Your parents were first-time humans too — that’s the grace. What you do with the hand they dealt you is on you now — that’s the responsibility.
When we were kids, our parents seem like gods to us.
They know everything, they have every answer, they never fail. Then you grow up, and somewhere along the way — usually when you’re tired and out of answers yourself — you see them clearly for the first time: they are/were people too. Figuring out life, love, money, and faith, just like you. Maybe just a little ahead of you on the road, dealt a different hand by a harder era.
It was their first time living too.
I understood it the night Olivia, my first, got sick as a baby. I stayed up holding her upright so she could breathe, watching her chest rise and fall, afraid to sleep, with no idea what hour it was. Somewhere in that long night it landed on me: my parents did this for me, more than once, and never let me see their fear.
No Google. No podcasts. No parenting course. They just did what they could with what they had.
That’s the first half, and it’s the easy half: most parents were doing their best with less than we have — less money, less knowledge, less emotional vocabulary than we throw around today. Grace doesn’t excuse what they got wrong. It just sees the whole person. They were trying to build something better than what they’d been handed. That’s worth honoring.
But here’s the half almost nobody says out loud.
Grace for them is only one side of the ledger. The other side is responsibility for yourself — and there’s a kind of adult who collects the first and never picks up the second.
You’ve met them.
People in their thirties, forties, fifties — educated, employed, housed — still itemizing every way mum and dad fell short, as if their whole life is a refund they’re owed. And past a certain age, “my parents didn’t—” quietly stops being an explanation and turns into an alibi.
There’s a real difference between acknowledging pain and living in blame.
One of them heals you. The other keeps you stuck, bitter, and strangely comfortable — because blame is the most convenient drug there is. It hands you a reason for everything that’s wrong and asks nothing of you in return.
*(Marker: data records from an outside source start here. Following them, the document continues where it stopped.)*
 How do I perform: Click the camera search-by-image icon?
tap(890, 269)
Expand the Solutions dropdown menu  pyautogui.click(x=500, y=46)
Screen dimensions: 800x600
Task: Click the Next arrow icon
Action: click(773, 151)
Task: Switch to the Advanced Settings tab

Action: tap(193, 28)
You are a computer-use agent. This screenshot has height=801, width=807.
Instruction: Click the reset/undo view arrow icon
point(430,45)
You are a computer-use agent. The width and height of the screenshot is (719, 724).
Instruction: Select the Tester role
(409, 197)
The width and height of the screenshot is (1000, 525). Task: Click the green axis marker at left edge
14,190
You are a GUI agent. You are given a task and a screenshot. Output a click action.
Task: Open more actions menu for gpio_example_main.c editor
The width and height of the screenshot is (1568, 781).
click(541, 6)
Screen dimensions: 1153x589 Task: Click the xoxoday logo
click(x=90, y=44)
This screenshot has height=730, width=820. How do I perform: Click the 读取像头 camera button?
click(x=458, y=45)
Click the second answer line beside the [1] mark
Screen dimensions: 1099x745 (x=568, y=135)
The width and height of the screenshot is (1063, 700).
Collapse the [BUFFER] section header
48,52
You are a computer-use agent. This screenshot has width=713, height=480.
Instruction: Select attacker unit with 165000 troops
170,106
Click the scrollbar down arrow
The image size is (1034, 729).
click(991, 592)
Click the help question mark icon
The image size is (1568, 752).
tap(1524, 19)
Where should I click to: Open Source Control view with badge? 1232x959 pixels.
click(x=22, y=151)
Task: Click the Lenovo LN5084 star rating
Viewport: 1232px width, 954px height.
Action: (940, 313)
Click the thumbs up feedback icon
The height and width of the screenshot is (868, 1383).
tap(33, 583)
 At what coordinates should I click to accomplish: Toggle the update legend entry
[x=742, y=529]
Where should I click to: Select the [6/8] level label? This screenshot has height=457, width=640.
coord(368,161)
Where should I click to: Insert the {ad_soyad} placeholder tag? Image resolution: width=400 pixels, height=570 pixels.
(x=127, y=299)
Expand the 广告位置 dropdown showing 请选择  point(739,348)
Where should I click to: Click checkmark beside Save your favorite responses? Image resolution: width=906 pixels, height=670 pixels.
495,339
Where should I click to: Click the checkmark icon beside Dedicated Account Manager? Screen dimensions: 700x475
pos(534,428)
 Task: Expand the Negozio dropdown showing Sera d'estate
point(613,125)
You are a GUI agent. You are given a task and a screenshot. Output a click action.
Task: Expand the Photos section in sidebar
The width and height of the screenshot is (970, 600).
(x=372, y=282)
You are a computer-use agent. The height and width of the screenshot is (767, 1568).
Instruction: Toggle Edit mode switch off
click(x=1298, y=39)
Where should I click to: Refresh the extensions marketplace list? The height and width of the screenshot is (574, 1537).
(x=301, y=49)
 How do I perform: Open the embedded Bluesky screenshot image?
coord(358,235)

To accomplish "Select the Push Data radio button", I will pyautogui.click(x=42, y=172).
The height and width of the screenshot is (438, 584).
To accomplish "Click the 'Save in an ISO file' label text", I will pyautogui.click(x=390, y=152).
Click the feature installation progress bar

Here’s the test I actually use, on this and on most things: what can I change, and what can I only ruminate on?
The childhood you got is fixed. It’s done. It’s data you cannot edit. What you do with it from here is the one variable still in your hands. So when you spend your adult years blaming, you’re taking the single lever you actually control — your choices, forward — and burning it on the one thing you can’t.
I can’t imagine a worse trade.
I’m not willing to spend fifty years furious at someone for what they couldn’t give, when the thing that’s actually broken is something I could be fixing today. The baton has already passed. You’re running your own race now. At some point you have to stop shouting at the coach who trained you thirty years ago, and just bloody run.
If they’re any decent parents, you’d probably miss them when they’re gone. You’d miss
- their food
- their naggging
- their specific worry
- their always being there or finding ways to worry about you
So the mature path isn’t blame, and it isn’t denial either. It’s both at once: honor what was genuinely given, and take full ownership of what’s yours now. Honor your father and your mother — and then go build the better thing they couldn’t, without spending your life billing them for the gap. Don’t perpetuate the bad. Don’t litigate it forever either. Take the baton.
That, to me, is the whole of cycle-breaking. Not pretending the cycle didn’t hurt. Not avenging it. Just refusing to pass it on.
Now, the hard exception —
Because it’s real, and I won’t pretend it isn’t. Not every parent was safe. Some did genuine harm, the kind “they tried” doesn’t cover. Honoring a parent has never meant staying within reach of someone who’s still dangerous. You can honor from a distance. Walking away from a hardened, harmful situation isn’t dishonor; it’s wisdom. Sometimes love doesn’t mean staying close — it means staying clean. Forgiveness and proximity are two different decisions, and you’re allowed to make them separately.
But for most people, most of the time, the parent in question wasn’t dangerous. Just imperfect. Just human. And imperfect-but-present still earns honor, even when it doesn’t earn a medal.
The part that humbles me: the same impatience I once judged in my parents, I now watch leak out of me when I’m tired with my own three. The same shortfalls. One day Olivia, David, and Josh will look at me and wonder why I fell short where I did. I’m learning to give my parents the exact grace I’m going to need from my own children. We really are all first-time humans — me included, still figuring out love and patience and forgiveness, usually clumsily.
So the better question was never “who’s to blame.”
It’s “who’s going to break the cycle?”
Honor the effort.
Take the baton.
Our forefathers and lineage all the way up, ALWAYS wanted the next generation to do better than them and their generation…and it has taken so many generations and years and now, it’s YOUR time, you generation.
They did their best…now is your turn.
Build better than you were given — and hand that down, not the wound (drop all the bad stuff), to the ones coming after you.
And while your parents are still here to call — call them. The time is shorter than it feels. One day the only thing left of the small irritations will be that you’d give anything to be irritated by them one more time.